Our mind is a forest of memories, ideas, and observations. Let us explore the power of words to rediscover the nature around us and the nature within us.

Given below is a list of simple writing games that can be incorporated into an engaging walk for all age groups. The aim of these games is to build your awareness and curiosity. We hope this practice leads you to calm, creativity and clarity.

Senses: Pick any one of your senses. Describe your surroundings keeping only the chosen sense in focus. You can turn this exercise into a letter to a friend. In the letter you are describing your nature walk to a close friend who is not present with you, but remember you can only use one sense to portray the scene.

Objects: Choose any object in nature, create a riddle around it. Let others in the group guess what object you picked. In the riddle the less you reveal, the more interesting it becomes. Just like the language of the forest which is full of riddles and mysteries.
Here’s a riddle for you. The answer is given at the very end of the article.

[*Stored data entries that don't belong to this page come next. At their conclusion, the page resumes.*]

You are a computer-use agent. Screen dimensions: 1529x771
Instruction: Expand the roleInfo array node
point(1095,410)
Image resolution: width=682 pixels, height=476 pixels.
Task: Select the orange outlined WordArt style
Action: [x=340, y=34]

You can see me, but you can’t hear me.
You can feel me, but you can’t smell me.
What am I?

Emotions: Take an emotion that you are feeling. Include it in a 3 line poem. These 3 line poems are a simplified version of Japanese Haikus. The aim of our poem is to capture an image from your nature walk and convey the emotion you are left with. It’s not a test of your poetic skills and the lines do not have to rhyme. Here’s an example:

Characters: Pick the oldest tree around or a tree that feels special to you. Spend time with it and write the story of its life. In this exercise allow your imagination to fly. You can compress time and write a biography for the tree or simply write about a day in the life of your tree.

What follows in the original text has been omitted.